Economic interdependence is somewhat of a vague term which leaves room for quite a lot of interpretation. Depending on the scope and context of the cooperation, it can be local, regional, global, uni-dimensional, and more. One approach that has an alternative take on this issue is Crescenzi’s Exit Model Approach (EMA). Using EMA, researchers and politicians can actually measure the interdependence and its influence by measuring how saying no to the cooperation would affect the countries.

Now, this is quite a complicated topic and goes deep into the theoretical world. The bottom line of Crescenzi’s approach is discarding all the uni-dimensional approaches towards the relationship between economic interdependence and conflict and provide the intrinsically new hypothesis.

Challengers vs. Targets

As Crescenzi argues, everyone who thinks that economic interdependence will either bring universal peace or contribute to the further destruction of the world, or even have no impact whatsoever are somewhat wrong. This issue is well beyond those simple explanations. To provide a deeper understanding, Crescenzi introduces this Exit Model Approach where the “Economic Exit” phenomenon governs political and economic actions.

If a country wants to get certain concessions from another country, it uses coercion. Now, before the economic interdependence became universal, the countries mainly used force, that is, military aggression. But after the Second World War, this approach changed at some point.
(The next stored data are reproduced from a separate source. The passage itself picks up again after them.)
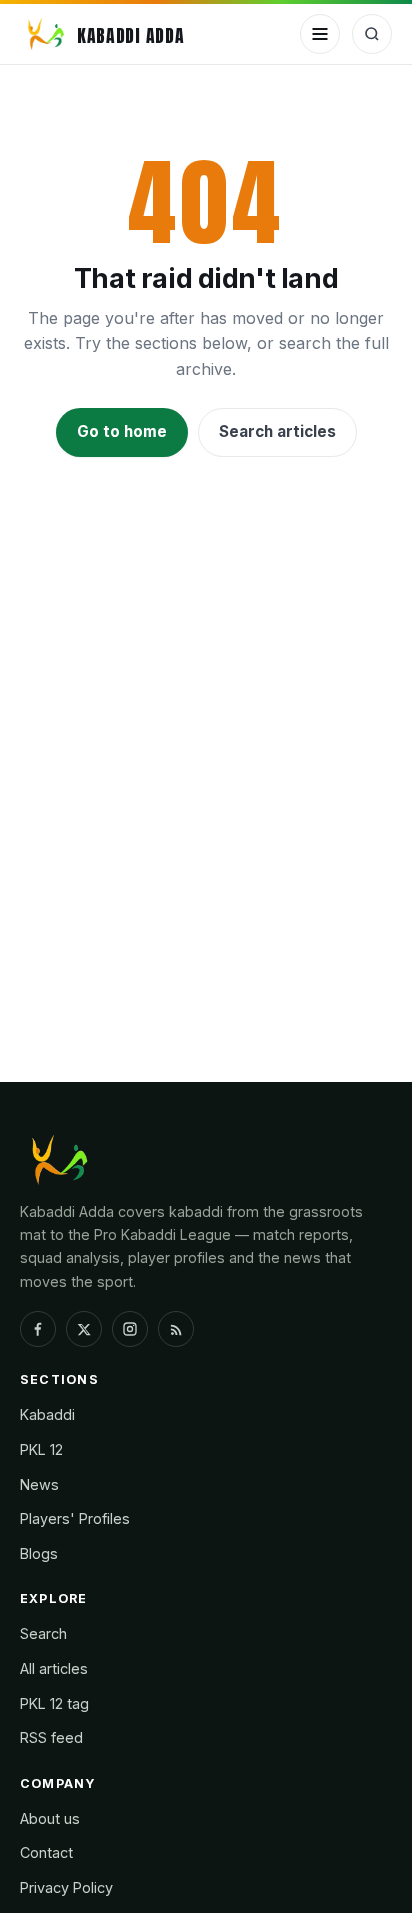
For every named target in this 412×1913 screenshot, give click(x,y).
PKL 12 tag (54, 1703)
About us (50, 1818)
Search (43, 1633)
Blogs (39, 1553)
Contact (46, 1852)
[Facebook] (38, 1329)
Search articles (277, 431)
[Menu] (320, 34)
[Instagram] (130, 1329)
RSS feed (51, 1737)
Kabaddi (47, 1414)
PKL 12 (41, 1449)
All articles (54, 1668)
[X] (84, 1329)
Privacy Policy (66, 1887)
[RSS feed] (176, 1329)
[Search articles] (372, 34)
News (39, 1484)
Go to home (122, 431)
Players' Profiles (75, 1518)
Now, in the era of globalization and economic cooperation, the governments opt for economic sanctions, quotas, and tariffs to reap the preferable concessions from their counterparts.

To provide a better understanding of the subject, the author introduces various terms and a certain connection between them: there are “challenger” and “target” countries. “Challengers” use economic coercion against the “targets”. Then there’s exit cost threshold - the boundary beyond which no country can tolerate the costs of the disintegrated economic relations.

So, the first part of the theory goes like this: if the “challenger’s” exit cost threshold is lower than the actual exit cost, then it’d be unreasonable to challenge the “target” country. On the flip side, if the “target’s” exit cost threshold is lower than the actual exit cost, then it has to concede with the terms and conditions of the “challenger”.

And when it comes to the relevance of military aggression, here’s what Crescenzi has to say: he provides three hypotheses for what happens when the countries use the Economic Exit method to coerce other countries. According to the first hypothesis, if the “target” country’s exit cost is greater than the exit cost threshold, then the chances of lower intensity conflict increase. For the “challenger”, on the other hand, greater exit costs will have no effect on the low-intensity conflict.

The next hypothesis states that if the exit costs are greater for both countries, it definitely lowers the probability of high-intensity conflict. Now, the low-intensity conflict is different from the conventional conflict that we know of. Instead of using military arsenal, armies, and hi-tech weaponry, the countries use economic tools like sanctions, embargo, and tariffs to “punish” their enemies.

Globalization gets rid of high-intensity conflicts

In conclusion, the economic interdependence and the use of economic coercion don’t necessarily mean that conflict won’t arise. As Crescenzi states, the economic cooperation between the countries makes it more costly for the members to exit the agreement and violate the terms. And when the interests collide, either

  • The low-intensity conflict arises;
  • The probability of high-intensity conflict slim down;
  • Nothing significant happens.

While this theory doesn’t outright claim that globalization and deeper economic partnership gets rid of all the conflicts, it explicitly states that the high-intensity clashes between the nations, the one which uses military power and takes away people’s lives, certainly goes out of the picture. And for that, the economic interdependence is to be thanked.